Rainbow Six Siege is a long-running tactical shooter with a dedicated competitive scene — and a correspondingly serious approach to enforcement.
BattlEye plus Ubisoft
Siege is protected by BattlEye, the kernel-mode anti-cheat used across many major games. On top of it, Ubisoft runs its own enforcement layer and has steadily added measures over the years to address both cheating and input-spoofing devices.
How detection works
BattlEye loads with the game, monitors memory, scans for known cheats and verifies game code integrity. Confirmed cheating leads to bans. Ubisoft also reviews reports and account behaviour, and runs ban waves so that flagged cheaters are removed in batches rather than one at a time.
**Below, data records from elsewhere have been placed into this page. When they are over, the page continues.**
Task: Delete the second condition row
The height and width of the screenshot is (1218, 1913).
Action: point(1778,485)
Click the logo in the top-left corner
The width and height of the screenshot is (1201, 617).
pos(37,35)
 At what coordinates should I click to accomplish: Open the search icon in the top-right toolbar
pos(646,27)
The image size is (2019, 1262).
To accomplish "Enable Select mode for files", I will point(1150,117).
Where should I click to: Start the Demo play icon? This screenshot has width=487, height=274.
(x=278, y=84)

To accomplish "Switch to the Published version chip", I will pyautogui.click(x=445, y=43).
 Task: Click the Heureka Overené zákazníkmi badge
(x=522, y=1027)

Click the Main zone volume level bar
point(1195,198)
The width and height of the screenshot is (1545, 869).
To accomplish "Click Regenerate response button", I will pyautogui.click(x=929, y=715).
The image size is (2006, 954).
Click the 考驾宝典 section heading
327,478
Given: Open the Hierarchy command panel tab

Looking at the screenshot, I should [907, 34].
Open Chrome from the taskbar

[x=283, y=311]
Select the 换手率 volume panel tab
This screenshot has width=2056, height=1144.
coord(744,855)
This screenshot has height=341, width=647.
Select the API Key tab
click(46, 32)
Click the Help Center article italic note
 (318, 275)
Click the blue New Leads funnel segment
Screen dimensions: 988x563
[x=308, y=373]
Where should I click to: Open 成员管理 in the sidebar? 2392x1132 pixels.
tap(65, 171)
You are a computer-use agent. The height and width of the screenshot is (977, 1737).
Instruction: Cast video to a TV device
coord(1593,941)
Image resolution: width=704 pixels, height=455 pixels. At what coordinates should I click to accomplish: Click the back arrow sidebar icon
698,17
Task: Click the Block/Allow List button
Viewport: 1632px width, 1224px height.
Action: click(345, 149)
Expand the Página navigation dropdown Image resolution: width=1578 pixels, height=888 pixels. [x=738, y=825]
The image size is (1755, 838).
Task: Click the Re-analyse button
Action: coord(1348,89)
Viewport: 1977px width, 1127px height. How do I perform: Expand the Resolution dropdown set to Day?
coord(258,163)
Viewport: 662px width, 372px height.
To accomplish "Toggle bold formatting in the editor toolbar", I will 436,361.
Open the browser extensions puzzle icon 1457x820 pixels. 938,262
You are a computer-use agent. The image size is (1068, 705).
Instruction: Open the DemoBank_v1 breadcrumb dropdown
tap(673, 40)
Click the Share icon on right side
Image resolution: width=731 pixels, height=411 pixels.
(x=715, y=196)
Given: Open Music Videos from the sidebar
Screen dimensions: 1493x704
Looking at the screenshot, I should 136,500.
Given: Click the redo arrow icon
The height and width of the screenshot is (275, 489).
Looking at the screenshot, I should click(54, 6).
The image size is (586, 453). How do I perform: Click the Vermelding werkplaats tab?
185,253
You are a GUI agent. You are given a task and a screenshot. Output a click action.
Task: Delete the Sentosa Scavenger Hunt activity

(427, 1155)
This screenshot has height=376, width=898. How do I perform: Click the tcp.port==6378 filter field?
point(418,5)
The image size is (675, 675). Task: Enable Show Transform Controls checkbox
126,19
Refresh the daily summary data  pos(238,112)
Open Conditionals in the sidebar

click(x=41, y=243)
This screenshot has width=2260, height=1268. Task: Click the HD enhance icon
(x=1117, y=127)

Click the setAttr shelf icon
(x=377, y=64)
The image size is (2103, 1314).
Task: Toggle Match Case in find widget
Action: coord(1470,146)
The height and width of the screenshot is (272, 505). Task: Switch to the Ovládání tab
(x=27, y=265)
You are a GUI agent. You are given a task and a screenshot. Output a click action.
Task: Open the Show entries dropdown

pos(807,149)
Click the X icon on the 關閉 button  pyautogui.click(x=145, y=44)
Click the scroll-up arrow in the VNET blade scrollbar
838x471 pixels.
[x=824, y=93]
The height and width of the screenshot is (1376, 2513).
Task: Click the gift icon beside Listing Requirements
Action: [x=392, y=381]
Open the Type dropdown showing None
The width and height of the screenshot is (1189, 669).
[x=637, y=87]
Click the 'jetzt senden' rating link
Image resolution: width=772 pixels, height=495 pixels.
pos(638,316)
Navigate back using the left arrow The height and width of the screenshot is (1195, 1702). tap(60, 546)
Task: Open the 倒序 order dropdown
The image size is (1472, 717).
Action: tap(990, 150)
Account bans and hardware bans
Most first offences are account bans. Serious or repeated cheating escalates, and Ubisoft applies hardware bans. A hardware ban records identifiers from the physical PC, so a new account on the same machine can be caught. Those identifiers include software-level values that can be changed and firmware-resident values — the SMBIOS UUID, the BIOS serial — that ordinary software cannot rewrite.
Toxicity and other bans
Not every Siege ban is about cheating. Ubisoft also penalises abusive chat and other conduct, with escalating durations. Those are account-level matters; the hardware-ban records are reserved for the serious cheating cases.
The takeaway
Siege enforcement is layered: BattlEye for detection, Ubisoft's policy for escalation. The honest summary is the same as for other BattlEye titles — a hardware ban built on firmware identifiers is the most durable, because firmware is the layer ordinary software cannot change.